Unlabelled: There seems to be a lack of consistency of maintenance/community-based rehabilitation through long-term care insurance. We aimed to clarify whether consistent rehabilitation can be performed through long-term care insurance by questionnaires.

Materials And Methods: This study was a cross-sectional study in a nationwide survey among rehabilitation staff and care recipients who completed disease-specific rehabilitation and required maintenance/community-based rehabilitation through long-term care insurance.
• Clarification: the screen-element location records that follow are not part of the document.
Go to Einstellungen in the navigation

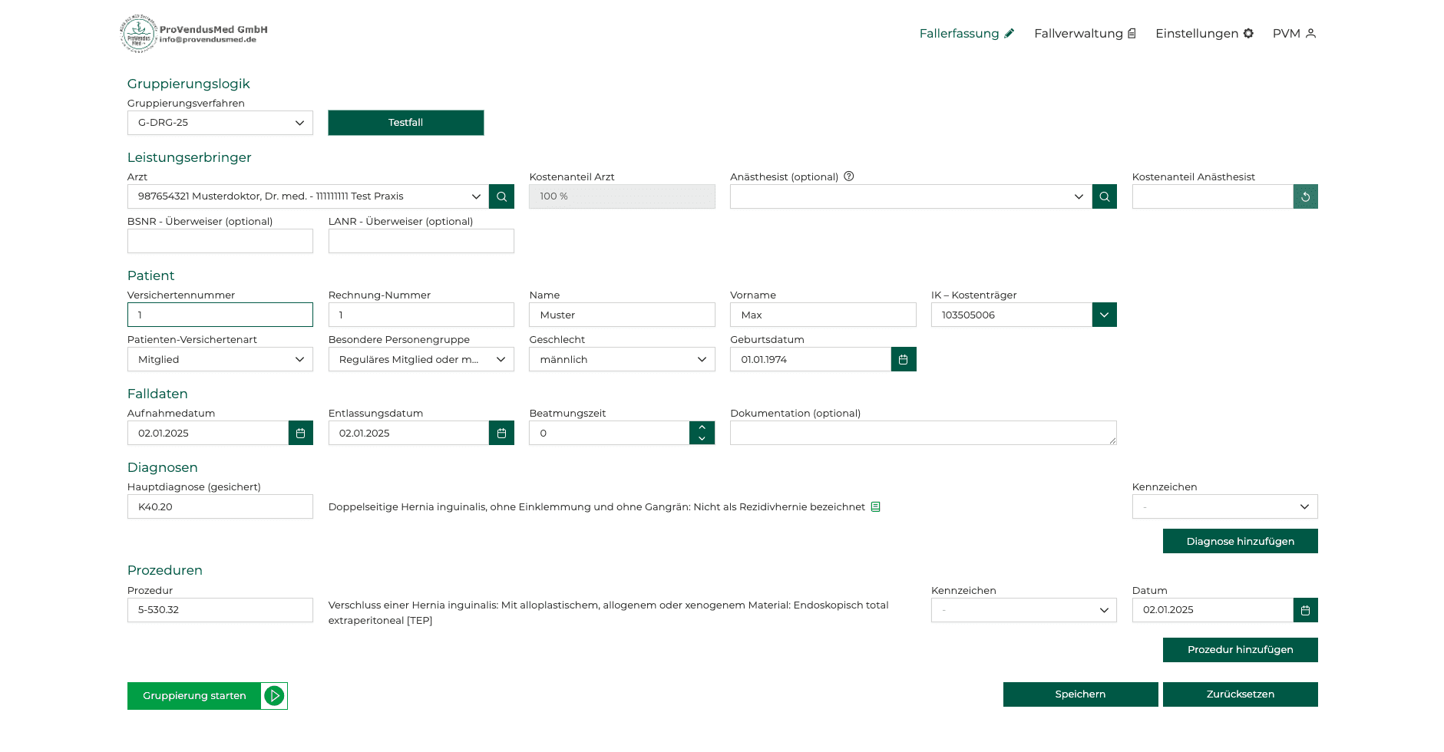pos(1204,33)
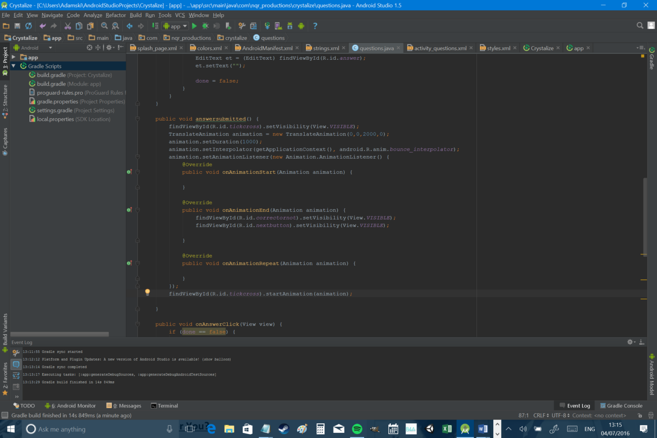Screen dimensions: 657x438
Task: Click the lightbulb intention icon in editor gutter
Action: coord(148,293)
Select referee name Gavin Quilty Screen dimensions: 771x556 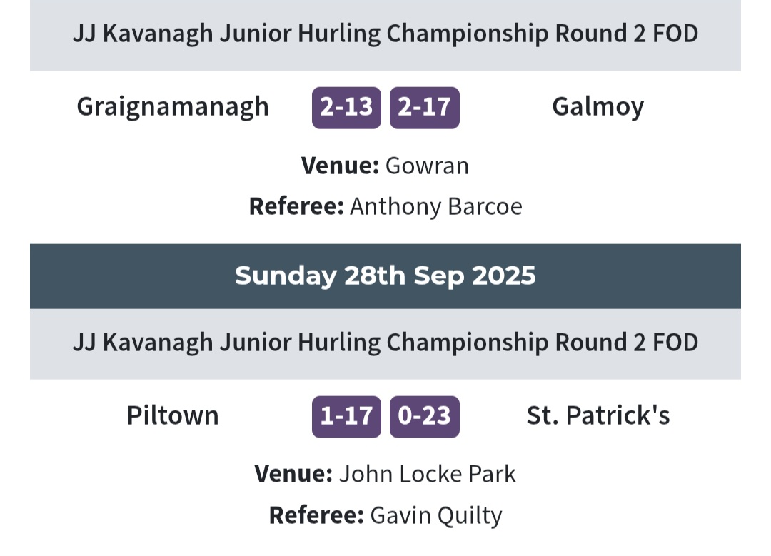coord(436,516)
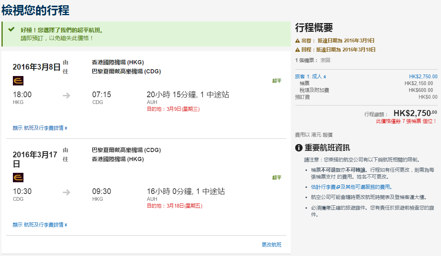
Task: Open the 更改航班 link
Action: 271,245

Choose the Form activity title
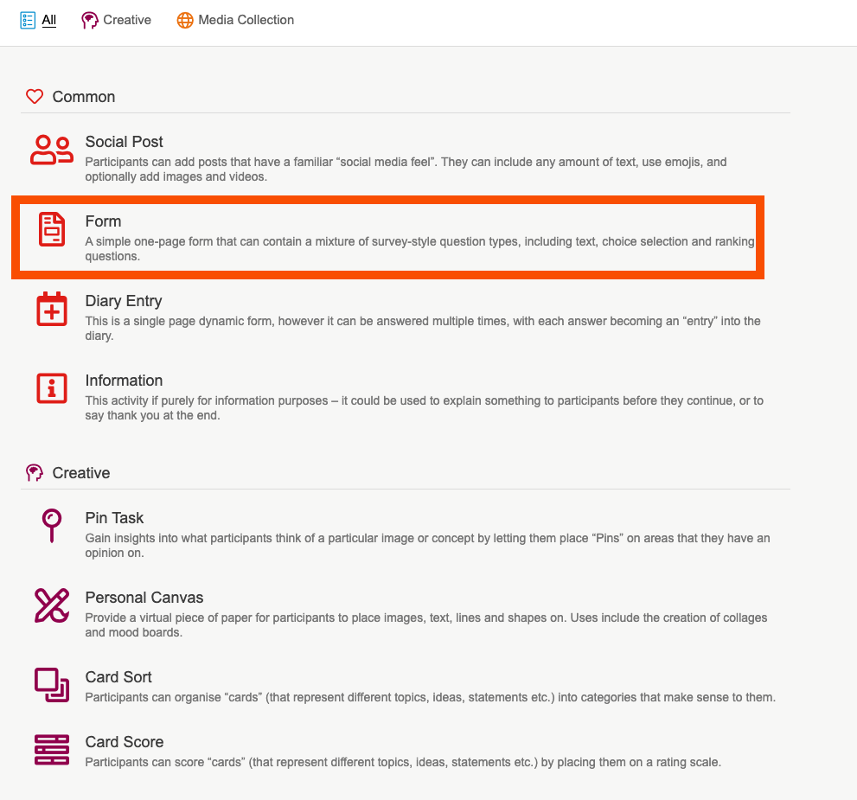[103, 221]
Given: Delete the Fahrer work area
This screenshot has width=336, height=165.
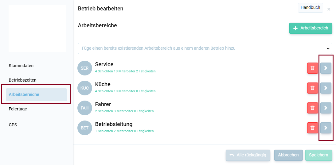Looking at the screenshot, I should point(312,108).
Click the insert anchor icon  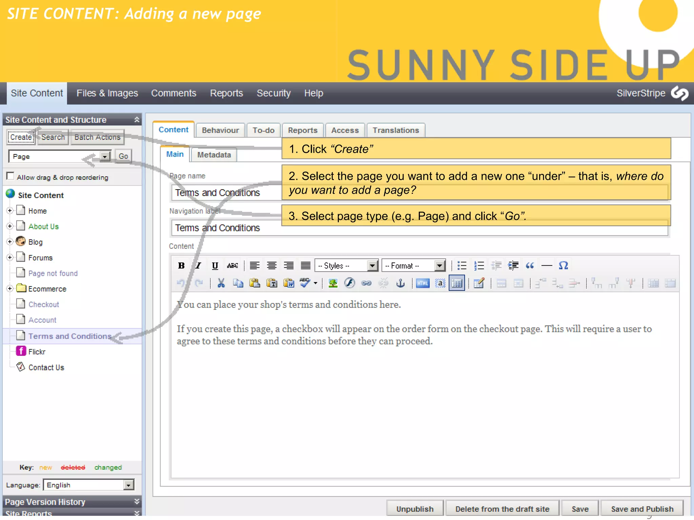[400, 283]
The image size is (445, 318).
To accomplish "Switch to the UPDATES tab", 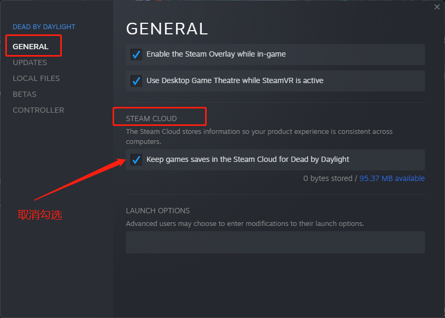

Consistency of rehabilitation was compared using Fisher's exact tests. The concordance of the rehabilitation evaluation and treatment conducted under medical and long-term care insurance was assessed using the κ coefficient.

Results: Six hundred questionnaires from care recipients and staff were analyzed. Of the rehabilitation staff, 264 (44%) obtained rehabilitation plans from medical institutions. There was a significant difference between the responses of "referral from the same medical corporation" and "obtaining the rehabilitation plan" by Fisher's exact test (odds ratio: 3.242; <0.001). Most rehabilitation treatments under medical insurance comprised walking or training with parallel rods/canes [498 patients (83%)], and 454 patients (76%) received stretching and range-of-motion training for the limbs and spine for long-term care insurance. Muscle strength evaluation was the most frequently conducted under medical and long-term care insurance [383 (73%) and 487 (83%), respectively]. The concordance of the evaluation and treatment content, except for disease-specific evaluation, was low (κ coefficient≤0.6).

Conclusions: The rate of provision of rehabilitation plans was low, and evaluation and treatment content under medical and long-term care insurance was inconsistent. Our results draw attention to the need for consistent rehabilitation plans between disease-specific and maintenance/community-based rehabilitation.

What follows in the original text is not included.